### [TASK GOAL]
Go through the following data and transcribe exactly the stretch of lines from the one holding "This screenshot has height=591, width=1200." to the one holding "The width and height of the screenshot is (1799, 882).", both included.

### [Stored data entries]

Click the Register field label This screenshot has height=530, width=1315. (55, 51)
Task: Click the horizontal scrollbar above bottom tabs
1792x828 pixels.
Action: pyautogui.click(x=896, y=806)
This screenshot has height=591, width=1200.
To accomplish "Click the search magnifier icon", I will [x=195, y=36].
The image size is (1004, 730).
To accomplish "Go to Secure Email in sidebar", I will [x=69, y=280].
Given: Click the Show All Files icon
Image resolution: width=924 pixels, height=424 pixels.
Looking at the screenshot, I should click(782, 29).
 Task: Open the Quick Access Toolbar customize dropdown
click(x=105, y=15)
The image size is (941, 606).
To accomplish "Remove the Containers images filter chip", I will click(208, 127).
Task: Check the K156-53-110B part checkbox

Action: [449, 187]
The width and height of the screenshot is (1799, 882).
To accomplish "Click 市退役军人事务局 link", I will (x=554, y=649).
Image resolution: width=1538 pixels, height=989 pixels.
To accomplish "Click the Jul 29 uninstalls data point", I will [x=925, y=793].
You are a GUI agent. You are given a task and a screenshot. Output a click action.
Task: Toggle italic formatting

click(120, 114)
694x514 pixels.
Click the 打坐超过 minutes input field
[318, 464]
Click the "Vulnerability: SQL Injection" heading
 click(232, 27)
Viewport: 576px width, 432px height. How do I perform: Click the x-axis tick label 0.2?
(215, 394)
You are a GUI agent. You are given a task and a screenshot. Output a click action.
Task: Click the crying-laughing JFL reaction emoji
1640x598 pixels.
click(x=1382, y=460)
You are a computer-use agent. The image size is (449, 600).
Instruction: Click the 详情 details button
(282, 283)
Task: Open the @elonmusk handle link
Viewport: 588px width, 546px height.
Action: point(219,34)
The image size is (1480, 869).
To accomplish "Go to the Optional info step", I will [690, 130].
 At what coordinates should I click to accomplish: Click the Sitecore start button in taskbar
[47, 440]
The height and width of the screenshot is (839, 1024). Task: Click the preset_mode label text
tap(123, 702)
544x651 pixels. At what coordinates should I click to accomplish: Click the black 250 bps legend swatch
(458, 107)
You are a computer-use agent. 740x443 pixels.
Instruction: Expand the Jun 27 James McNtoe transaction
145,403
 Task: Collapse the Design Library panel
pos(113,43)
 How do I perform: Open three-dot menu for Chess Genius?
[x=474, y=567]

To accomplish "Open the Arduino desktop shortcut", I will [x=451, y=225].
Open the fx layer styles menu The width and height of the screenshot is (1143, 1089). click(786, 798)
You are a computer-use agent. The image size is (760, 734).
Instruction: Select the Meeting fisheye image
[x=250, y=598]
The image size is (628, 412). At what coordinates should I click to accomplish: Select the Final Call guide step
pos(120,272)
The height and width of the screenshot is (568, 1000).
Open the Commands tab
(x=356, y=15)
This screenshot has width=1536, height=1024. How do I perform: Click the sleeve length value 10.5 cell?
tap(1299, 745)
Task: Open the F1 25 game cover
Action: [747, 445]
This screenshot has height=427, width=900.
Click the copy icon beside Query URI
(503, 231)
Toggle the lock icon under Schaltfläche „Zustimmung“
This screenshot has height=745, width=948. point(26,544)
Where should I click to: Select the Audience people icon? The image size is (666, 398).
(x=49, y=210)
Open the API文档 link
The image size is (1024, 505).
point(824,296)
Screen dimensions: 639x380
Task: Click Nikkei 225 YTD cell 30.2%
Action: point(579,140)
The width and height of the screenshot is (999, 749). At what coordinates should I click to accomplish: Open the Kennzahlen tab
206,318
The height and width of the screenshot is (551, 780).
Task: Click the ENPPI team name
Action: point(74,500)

### [TASK SOLUTION]
This screenshot has height=591, width=1200.
To accomplish "Click the search magnifier icon", I will [x=195, y=36].
The image size is (1004, 730).
To accomplish "Go to Secure Email in sidebar", I will [x=69, y=280].
Given: Click the Show All Files icon
Image resolution: width=924 pixels, height=424 pixels.
Looking at the screenshot, I should click(782, 29).
 Task: Open the Quick Access Toolbar customize dropdown
click(x=105, y=15)
The image size is (941, 606).
To accomplish "Remove the Containers images filter chip", I will click(208, 127).
Task: Check the K156-53-110B part checkbox

Action: [449, 187]
The width and height of the screenshot is (1799, 882).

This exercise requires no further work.